**Directive**. Retype the passage on banking crises word for word from "Lessons from the" to "their global impact.".

**Source extract**.
_ _ _

The recent crisis has provided an opportunity for large banks to increase their dominance and market shares in the banking industry (Eisen & Ackerman, 2023). These banks are generally better equipped to weather economic storms and have the resources to acquire struggling banks, as seen with JPMorgan's acquisition of First Republic. Additionally, large banks can also increase their market share by attracting customers who are seeking the stability and security that these banks can provide. Major banks have established brand names and reputations that inspire confidence in depositors, making them a safe haven for those looking to protect their assets during times of crisis.
Lessons from the Past
Banking crises have been recurrent throughout history, often sharing common underlying factors. These crises have affected various regions, including Asia and Europe, highlighting their global impact.
One notable example is the burst of the asset bubble in Japan during the late 1980s and early 1990s. This event was characterised by a speculative surge in real estate and stock prices, followed by a severe economic downturn. The rapid growth in asset prices was fueled by factors such as low interest rates and financial deregulation. However, when the Bank of Japan raised interest rates to combat inflation, asset prices began to decline. Consequently, financial institutions faced significant losses, leading to a banking crisis. The aftermath of the crisis included a prolonged period of deflation, stagnant economic growth, and the need for extensive government intervention (Nielsen, 2022).

_ _ _

**Data shown**.
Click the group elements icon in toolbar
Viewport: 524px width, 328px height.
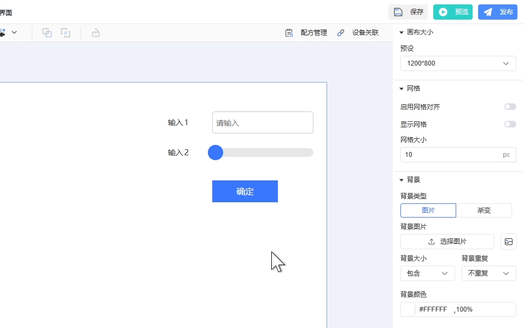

_ _ _

**Written solution**.
Lessons from the Past
Banking crises have been recurrent throughout history, often sharing common underlying factors. These crises have affected various regions, including Asia and Europe, highlighting their global impact.